Extracted records
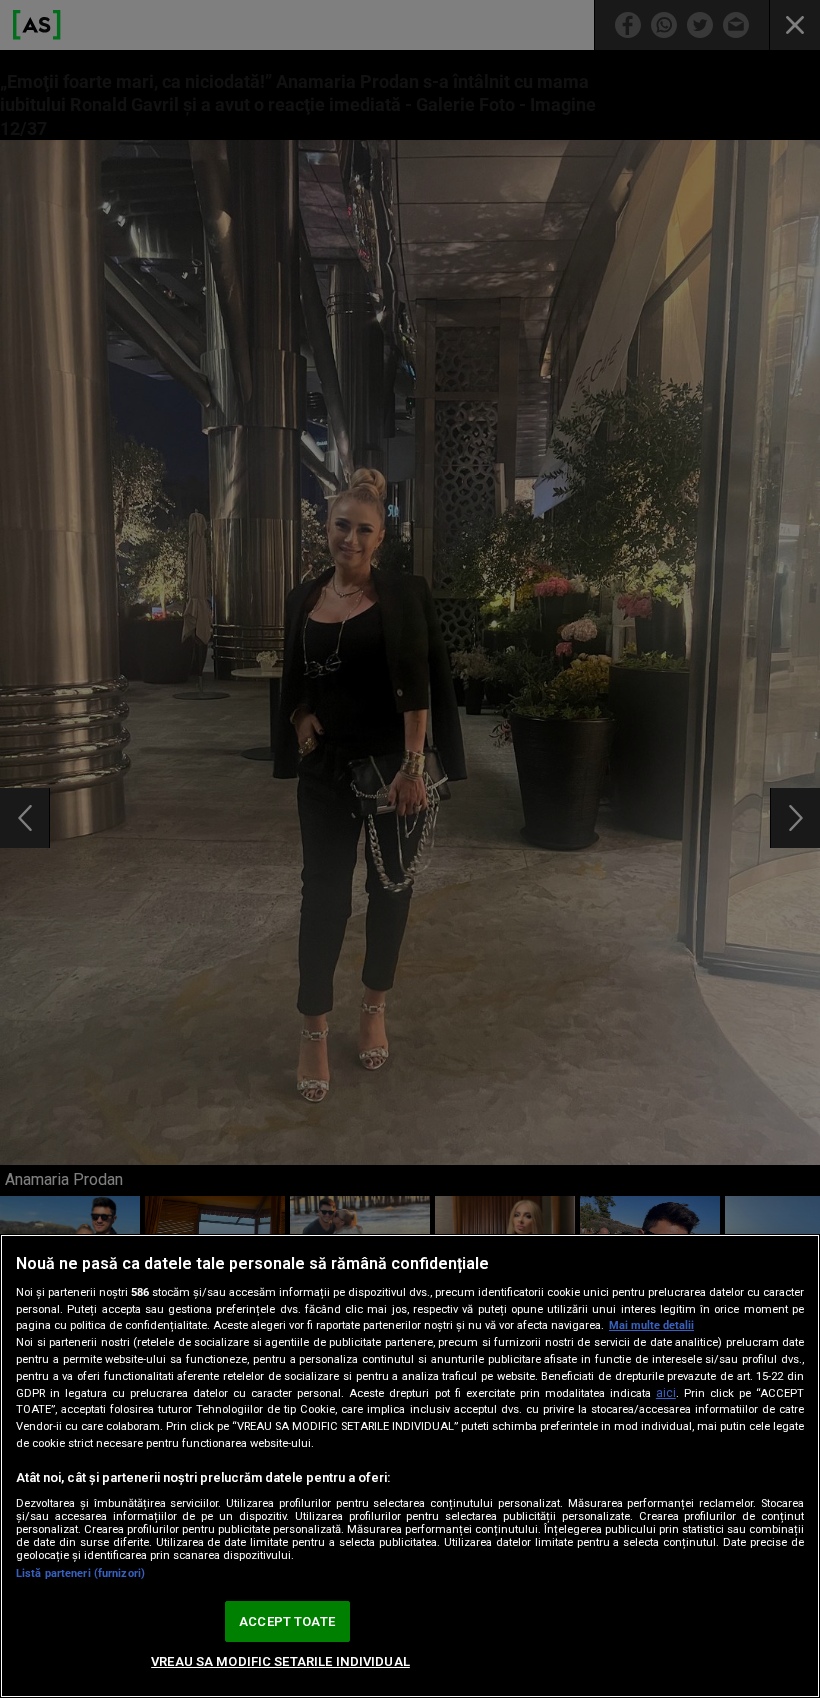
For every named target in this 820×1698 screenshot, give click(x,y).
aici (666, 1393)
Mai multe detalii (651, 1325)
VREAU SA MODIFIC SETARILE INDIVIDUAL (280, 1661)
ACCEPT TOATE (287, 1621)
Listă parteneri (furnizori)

What to do: Copy each record exactly. Leave any images out of the copy.

Written answer:
For every named target in this 820×1698 screenshot, give click(x,y).
aici (666, 1393)
Mai multe detalii (651, 1325)
VREAU SA MODIFIC SETARILE INDIVIDUAL (280, 1661)
ACCEPT TOATE (287, 1621)
Listă parteneri (furnizori)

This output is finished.